Evaluating agentic RAG remains substantially harder than evaluating vanilla RAG. The agent's trajectory through retrievals and tool calls is non-deterministic, the number of LLM calls per query varies, and many benchmark questions have multiple valid answers depending on which subquery decomposition the agent chooses. The Singh et al. survey identifies five open problems: evaluation methodologies, agent coordination at scale, memory management across long-running sessions, computational efficiency, and governance frameworks covering security, auditability, and regulatory compliance [1].
New benchmarks specifically targeting agentic RAG have emerged, including multi-hop question-answering datasets that require chained retrieval and synthetic enterprise corpora designed to test cross-source synthesis. The 2025 paper "Is Agentic RAG worth it?
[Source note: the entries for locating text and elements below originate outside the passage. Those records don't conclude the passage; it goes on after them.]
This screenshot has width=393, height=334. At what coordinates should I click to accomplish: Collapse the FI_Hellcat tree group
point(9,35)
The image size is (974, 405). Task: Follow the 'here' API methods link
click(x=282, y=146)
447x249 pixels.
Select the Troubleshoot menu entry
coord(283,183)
An experimental comparison of RAG approaches" (arXiv:2601.07711) reported that agentic configurations outperformed vanilla RAG on multi-hop and ambiguous queries but were rarely worth the cost on simple lookup queries, supporting the routing heuristic adopted in production [7].
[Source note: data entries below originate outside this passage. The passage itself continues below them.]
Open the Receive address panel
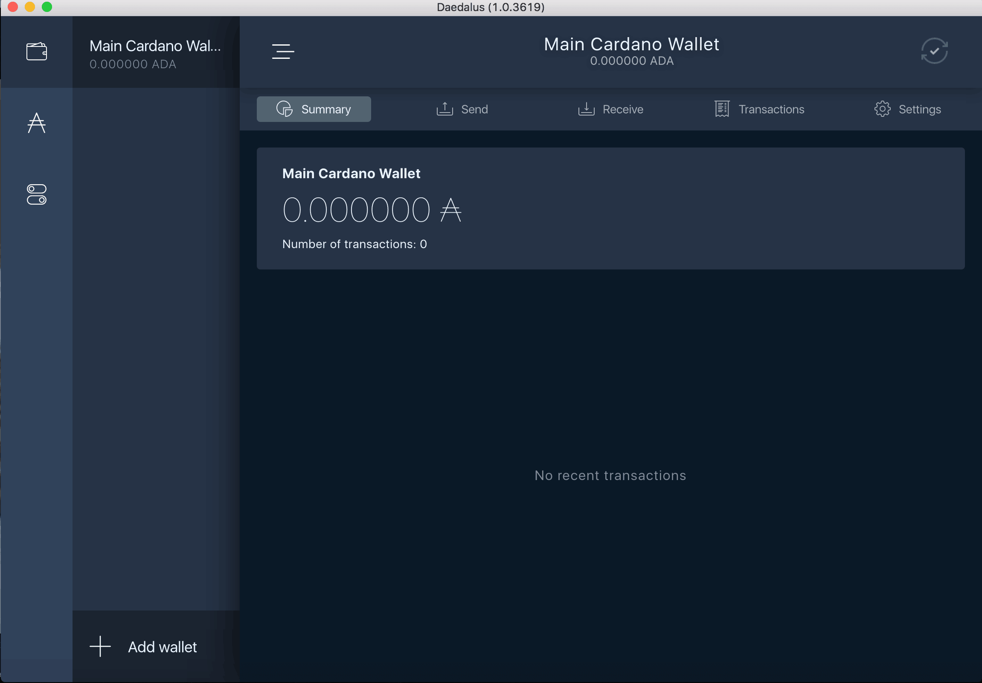982x683 pixels. (609, 109)
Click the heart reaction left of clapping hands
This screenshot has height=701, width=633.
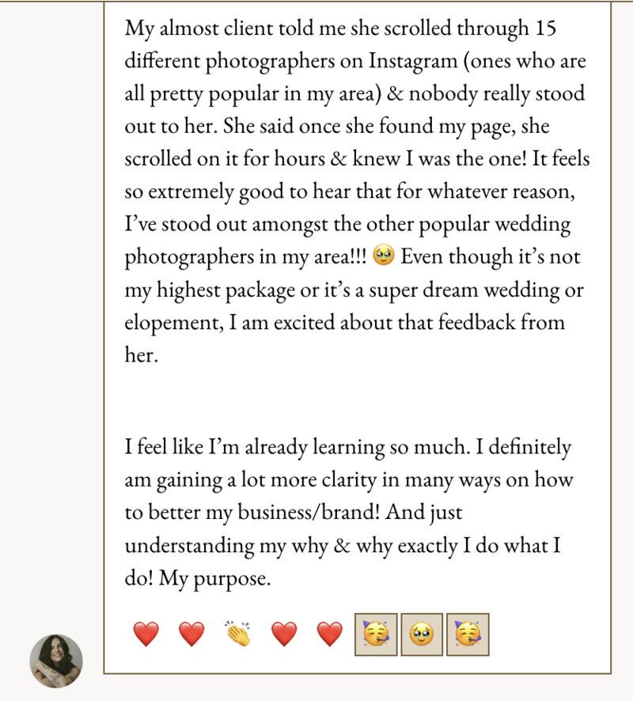(x=191, y=634)
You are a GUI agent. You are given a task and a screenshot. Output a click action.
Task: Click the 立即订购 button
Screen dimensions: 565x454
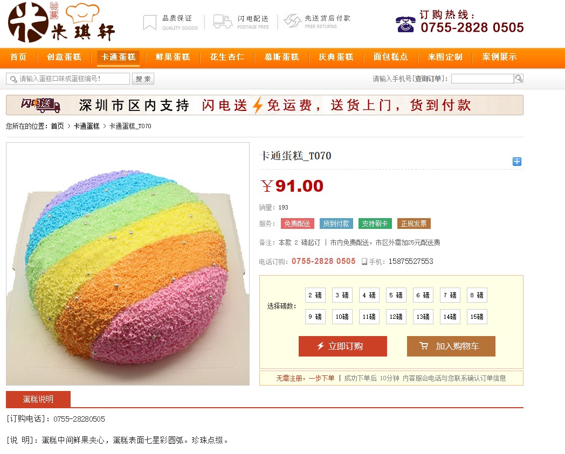click(343, 346)
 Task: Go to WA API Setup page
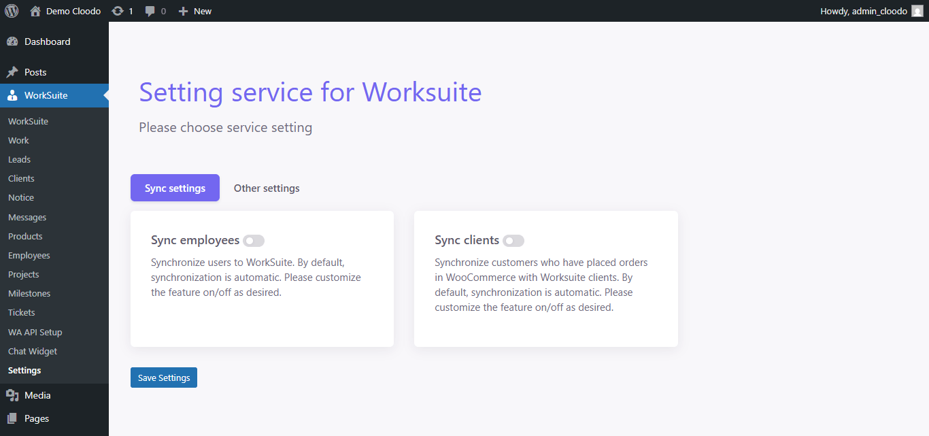point(35,332)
Agentic RAG can be viewed as a specialization of the broader AI agents research agenda to the retrieval setting. The same primitives that power agentic RAG, namely planning, tool use, self-reflection, and multi-agent orchestration, underlie general-purpose agent systems such as code generation agents, computer-use agents, and scientific research agents. The retrieval setting is convenient for the agent research community because it grounds the agent's actions in a verifiable knowledge base, making evaluation more tractable than open-ended agent tasks.
The convergence of agentic RAG with general agent infrastructure has accelerated as frameworks such as LangGraph and AutoGen have generalized beyond RAG into broader agent orchestration, and as foundation model providers have shipped tool-calling APIs that turn any external data source into something an agent can query. By 2026 the boundary between "a RAG system with agents" and "an agent that happens to use retrieval as one of its tools" had largely dissolved in practice, even though the term agentic RAG continued to be used as a useful label for the class of systems where retrieval was a primary capability.